Monday, May 4, 2020

My Girlfriend Maureen

Maureen Dowd, the columnist I love to take to the woodshed for her sporadic work ethic, has this past Sunday written a good one. She apparently stopped binging on Netflix and Amazon Prime long enough to turn in a column that put the Trump bashing Louisville Slugger away long enough to have some cogent thoughts on women accusing men of bad behavior, of all degrees.

Maureen comes down on both sides, and is not finished before she delivers one of her signature phrases or words that send me to the OED: droit du seigneur.

Maureen was obviously given a dictionary at a very early age. Do they ask you foreign phrases in spelling bees?

Maureen, use droit du seigneur in a sentence. Gladly. "So I could have not been more thrilled when #MeToo ripped away the curtain on the murky transgressions and diminishments that women endured in the droit du seigneur era."

Maureen recounts her 'Mad Men' experience of applying for a job at a Midtown Manhattan magazine and being asked by the future boss to come up to his hotel room.

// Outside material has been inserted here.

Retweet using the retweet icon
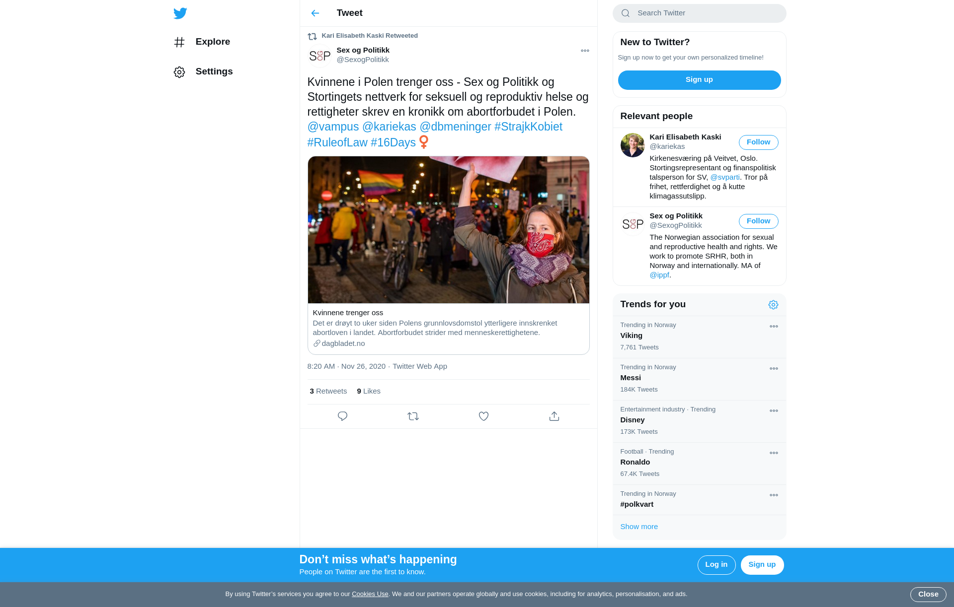This screenshot has height=607, width=954. tap(413, 416)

She tells us the interviewee became the boss, so she got the job. Does that mean that after worrying that the job was gone unless x happened that Maureen did x? It's left unsaid, but maybe implied. Or, the possible future boss reconsidered his leering offer and gave her the job anyway after a sharp retort from Maureen? Perhaps.

So what does droit du seigneur mean anyway? The OED tells us: an alleged custom by which a medieval lord might have sexual intercourse with a vassal's bride on the wedding night.

Does the vassal at least get to consummate the marriage before the lord comes a calling? Probably not. Nasty custom, but not inconceivable.

I know I'm nearly ten years older than Maureen, male, and have my own Mad Men stories to tell of the office pecking order at work in the '60s.

My start was in 1967 at an insurance company, and not very high up the food chain either. Above mail room, but pretty much entry level. There were enough females who seemed to get promotions that seemed to depend on how they crossed their legs. Or maybe uncrossed them. Looking back, I can remember several promotions that went to candidates that seemed to go the Leah Martins who didn't say much, but did look good.

The test I took to get into the EAM/EDP department saw a few candidates get accepted, but all I remember is that Leah did too. By the way, the computer department was called EAM and stood for electronic adding machine. It got a little more refined when it was later referred as EDP, electronic data processing. Several bosses where known as "whoremasters." Did these women, young women, "put-out" as the saying would go amongst the guys?

I can distinctly remember in the company magazine a picture of the men assembled to judge who would be Miss Blue Shield, and who would be Miss Blue Cross, to be crowned at the annual dinner dance at the Commodore Hotel on 42nd Street. My collection of company magazines went down with the Trade Center, but the memory is not erased.

You don't need Mad Men episodes to get a flavor of sexual politics. Just listen to the lyrics from the musical "How to Succeed in Business Without Really Trying."

The clever Frank Loesser lyrics try and tell the guys that they need to be cool about things. "A secretary is not a toy, no my boy. Her pad is to write in, not spend the night in."

There is a great Kim Kovak, Fredric March movie, 1959, 'Middle of the Night' that viewed with today's eyes would be revealing about what the secretary/receptionist at a Garment District company had to put up with. Okay, the boss is widowed, but he always has to endure his uncle's behavior, who never stops talking about the "tootsies."

I often think about my uncle George who commanded destroyers in the Pacific during WW II. His active duty ended in 1959, having retired as a Rear Admiral. I imagine my uncle being whisked through a time machine and plopped down on the bridge of a naval ship in the late 20th century and being asked to handle a crew of male and female sailors. And female officers, no doubt. There wouldn't be enough expletives in the English and Greek languages to describe what he'd have to say about that.

My uncle was born in 1909 and passed away in 1968, but if he were whisked to that distant time without being exposed to the gradations of change that have come along the way, ever since he was ducking kamikazes, he would, I'm strongly convinced, agree that death is not so bad.